Muy mal gesto pudimos ver anoche en Rodrigo, que sigue ayudando poco a poco en quitar argumentos a quienes hemos podido ver siempre en él a alguien bienintencionado y respetuoso con sus compañeros. La manía que ha podido llegar a coger a Judit le llevó posiblemente anoche a contribuir a que la gallega vaya sumando puntos en semejante medida que los pierde el ex marine. Después de sacar de las latas los papelitos con los números de teléfono, todos los colgaron de la pared del búnker, encima de su sus camas.
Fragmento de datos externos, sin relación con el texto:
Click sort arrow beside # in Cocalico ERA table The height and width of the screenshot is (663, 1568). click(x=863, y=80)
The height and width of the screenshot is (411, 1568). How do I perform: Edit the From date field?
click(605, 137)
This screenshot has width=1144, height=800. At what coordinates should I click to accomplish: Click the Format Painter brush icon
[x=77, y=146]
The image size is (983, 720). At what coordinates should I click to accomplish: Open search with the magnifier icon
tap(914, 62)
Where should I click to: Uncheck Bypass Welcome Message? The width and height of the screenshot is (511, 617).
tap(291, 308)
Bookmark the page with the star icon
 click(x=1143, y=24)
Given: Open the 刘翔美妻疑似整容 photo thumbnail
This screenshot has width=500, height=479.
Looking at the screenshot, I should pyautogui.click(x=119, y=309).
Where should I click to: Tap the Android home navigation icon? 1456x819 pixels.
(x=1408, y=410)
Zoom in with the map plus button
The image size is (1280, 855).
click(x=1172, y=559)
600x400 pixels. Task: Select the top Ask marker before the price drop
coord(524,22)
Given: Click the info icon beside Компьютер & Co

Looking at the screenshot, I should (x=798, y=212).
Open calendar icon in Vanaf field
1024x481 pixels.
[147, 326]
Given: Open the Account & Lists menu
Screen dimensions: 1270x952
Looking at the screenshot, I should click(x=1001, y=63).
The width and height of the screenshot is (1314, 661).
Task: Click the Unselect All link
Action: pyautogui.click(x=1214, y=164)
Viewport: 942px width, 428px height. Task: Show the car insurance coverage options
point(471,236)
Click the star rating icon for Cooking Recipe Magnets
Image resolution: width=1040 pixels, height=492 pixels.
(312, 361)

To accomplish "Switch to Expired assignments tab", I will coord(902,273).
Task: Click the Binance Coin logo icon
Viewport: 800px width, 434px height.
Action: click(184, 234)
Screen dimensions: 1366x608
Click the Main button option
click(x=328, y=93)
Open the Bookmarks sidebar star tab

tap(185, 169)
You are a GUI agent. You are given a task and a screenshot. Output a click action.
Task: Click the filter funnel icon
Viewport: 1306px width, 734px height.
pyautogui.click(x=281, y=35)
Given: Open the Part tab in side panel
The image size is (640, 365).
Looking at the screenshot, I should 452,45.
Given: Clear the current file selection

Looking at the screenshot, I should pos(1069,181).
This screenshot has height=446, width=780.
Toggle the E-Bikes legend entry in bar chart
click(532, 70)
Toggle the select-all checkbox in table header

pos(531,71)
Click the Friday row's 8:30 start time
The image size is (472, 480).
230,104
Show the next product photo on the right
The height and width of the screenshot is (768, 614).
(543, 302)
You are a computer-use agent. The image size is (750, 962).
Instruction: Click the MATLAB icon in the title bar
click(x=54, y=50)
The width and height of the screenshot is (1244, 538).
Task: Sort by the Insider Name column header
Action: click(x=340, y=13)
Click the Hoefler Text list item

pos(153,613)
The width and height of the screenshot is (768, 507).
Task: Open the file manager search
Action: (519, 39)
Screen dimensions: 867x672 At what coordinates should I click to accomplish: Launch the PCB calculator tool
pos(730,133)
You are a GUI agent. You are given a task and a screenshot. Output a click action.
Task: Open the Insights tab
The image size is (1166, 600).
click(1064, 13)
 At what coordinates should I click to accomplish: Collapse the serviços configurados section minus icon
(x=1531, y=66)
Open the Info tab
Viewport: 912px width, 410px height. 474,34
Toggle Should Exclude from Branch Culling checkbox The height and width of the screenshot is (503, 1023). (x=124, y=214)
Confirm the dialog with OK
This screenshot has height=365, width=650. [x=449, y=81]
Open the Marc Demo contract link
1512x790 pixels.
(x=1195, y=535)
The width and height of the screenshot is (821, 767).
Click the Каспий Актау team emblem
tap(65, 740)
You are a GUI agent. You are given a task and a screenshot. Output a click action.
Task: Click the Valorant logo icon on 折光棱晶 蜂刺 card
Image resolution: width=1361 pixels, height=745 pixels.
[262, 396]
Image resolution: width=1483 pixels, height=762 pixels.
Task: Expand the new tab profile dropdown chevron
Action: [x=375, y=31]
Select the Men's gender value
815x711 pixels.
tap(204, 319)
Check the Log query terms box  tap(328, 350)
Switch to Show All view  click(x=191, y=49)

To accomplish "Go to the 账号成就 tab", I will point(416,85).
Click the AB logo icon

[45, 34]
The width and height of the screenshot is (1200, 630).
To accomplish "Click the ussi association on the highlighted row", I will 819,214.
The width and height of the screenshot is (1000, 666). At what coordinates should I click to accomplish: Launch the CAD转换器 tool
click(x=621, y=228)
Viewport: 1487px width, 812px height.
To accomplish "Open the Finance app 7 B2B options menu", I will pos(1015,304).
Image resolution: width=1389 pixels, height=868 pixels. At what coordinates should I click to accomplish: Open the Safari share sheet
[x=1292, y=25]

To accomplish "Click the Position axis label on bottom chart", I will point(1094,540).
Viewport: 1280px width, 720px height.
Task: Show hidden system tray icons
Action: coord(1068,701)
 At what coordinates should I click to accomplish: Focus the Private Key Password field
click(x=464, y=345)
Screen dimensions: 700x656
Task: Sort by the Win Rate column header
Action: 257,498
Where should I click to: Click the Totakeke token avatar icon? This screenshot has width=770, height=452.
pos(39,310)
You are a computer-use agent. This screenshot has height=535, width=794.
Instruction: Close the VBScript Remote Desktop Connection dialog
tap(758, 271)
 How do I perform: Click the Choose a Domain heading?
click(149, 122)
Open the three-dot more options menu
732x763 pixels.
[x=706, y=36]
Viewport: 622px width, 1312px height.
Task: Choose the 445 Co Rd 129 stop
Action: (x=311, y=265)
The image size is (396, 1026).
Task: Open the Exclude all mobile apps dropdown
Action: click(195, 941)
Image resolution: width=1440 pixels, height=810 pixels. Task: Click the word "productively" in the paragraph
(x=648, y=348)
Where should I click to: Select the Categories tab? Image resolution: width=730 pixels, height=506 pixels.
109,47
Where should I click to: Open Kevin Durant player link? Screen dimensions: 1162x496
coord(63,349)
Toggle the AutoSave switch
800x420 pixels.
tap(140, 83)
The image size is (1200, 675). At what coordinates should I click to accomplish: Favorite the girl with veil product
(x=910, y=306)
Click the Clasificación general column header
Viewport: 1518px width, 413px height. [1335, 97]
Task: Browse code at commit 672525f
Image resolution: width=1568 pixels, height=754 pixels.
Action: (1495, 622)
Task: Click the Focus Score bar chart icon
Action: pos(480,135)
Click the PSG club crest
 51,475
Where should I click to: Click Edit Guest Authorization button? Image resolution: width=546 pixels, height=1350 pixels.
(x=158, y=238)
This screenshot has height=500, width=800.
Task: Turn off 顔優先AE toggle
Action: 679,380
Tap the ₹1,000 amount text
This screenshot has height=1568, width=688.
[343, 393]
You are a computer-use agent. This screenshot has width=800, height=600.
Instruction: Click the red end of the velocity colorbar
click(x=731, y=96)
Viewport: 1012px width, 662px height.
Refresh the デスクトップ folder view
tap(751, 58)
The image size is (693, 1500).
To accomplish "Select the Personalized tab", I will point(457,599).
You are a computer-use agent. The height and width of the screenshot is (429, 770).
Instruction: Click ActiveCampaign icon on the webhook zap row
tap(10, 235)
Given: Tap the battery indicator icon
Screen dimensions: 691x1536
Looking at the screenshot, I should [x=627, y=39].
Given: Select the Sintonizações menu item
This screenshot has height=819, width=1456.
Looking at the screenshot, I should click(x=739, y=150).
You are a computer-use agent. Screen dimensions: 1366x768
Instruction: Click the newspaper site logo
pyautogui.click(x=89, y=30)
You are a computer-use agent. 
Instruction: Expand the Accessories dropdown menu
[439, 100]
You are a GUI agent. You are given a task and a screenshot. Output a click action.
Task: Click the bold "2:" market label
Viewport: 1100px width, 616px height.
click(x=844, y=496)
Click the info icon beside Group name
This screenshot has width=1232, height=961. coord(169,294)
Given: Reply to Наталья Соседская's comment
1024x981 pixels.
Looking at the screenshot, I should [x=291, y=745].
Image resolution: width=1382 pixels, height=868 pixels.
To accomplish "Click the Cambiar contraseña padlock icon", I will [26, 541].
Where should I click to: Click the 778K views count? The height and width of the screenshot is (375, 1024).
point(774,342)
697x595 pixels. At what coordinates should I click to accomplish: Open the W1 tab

La que se quedó Judit es la única que no está arrimada a la pared, por lo cual colocó su cartel entre los de Oli y Rodri, pero este lo quitó posteriormente para ponerlo en horizontal, justo tras la cama de ella, animado a hacerlo por el propio Oli. Por consiguiente, el teléfono de la presunta gótica es el único que no quedó colgando de la pared, lo cual fue un gesto feo, que la beneficia más que perjudicarla, como decía antes. Ya en el reparto de las camas fueron desconsiderados con Judit, ya que se apresuraron todos a elegir las camas contra la pared, dejando para ella la que se encuentra más en medio. No me cabe duda de que su pasividad a la hora de no pelear por una cama se corresponde tanto a su propio carácter como a su interés por ser vista como la diferente, la marginada por sus compañeros. Con estos dos gestos de anoche le han hecho un favor importante, sin darse cuenta ninguno que con pequeños detalles también se contribuye a conseguir ganar este concurso.

Falta tan solo una semana y se me pone un nudo en la garganta al recordarlo. Este es el artículo que hace el número ochenta de la temporada, al que acompañará un buen puñado de comentarios de nuestros amigos, que han llenado de buenas letras este espacio durante tanto tiempo, de día y de noche, día a día. Siento el vértigo de un vacío a mis pies si pienso en lo pronto que todo esto acabará. Prefiero no pensar todavía en ello, aunque a veces no puedo evitarlo. De momento debemos intentar vivir con intensidad estos días, y la semana que viene aquí estaremos para terminar los daguerrotipos y seguir comentando lo habido y por haber. El lunes que viene, día de la Nochebuena, os espero aquí, y antes de eso durante este fin de semana tan festivo. Que la suerte os acompañe mañana, al son de las voces infantiles que reparten dinero y tal vez felicidad. Este gato desastroso apenas juega, mi premio ha sido este año de nuevo tener la suerte de estar tan bien acompañado durante los últimos meses del año, en esta acogedora gatera, que la última semana ha vuelto a pulverizar todos sus récords de visitas. Gracias por seguir ahí.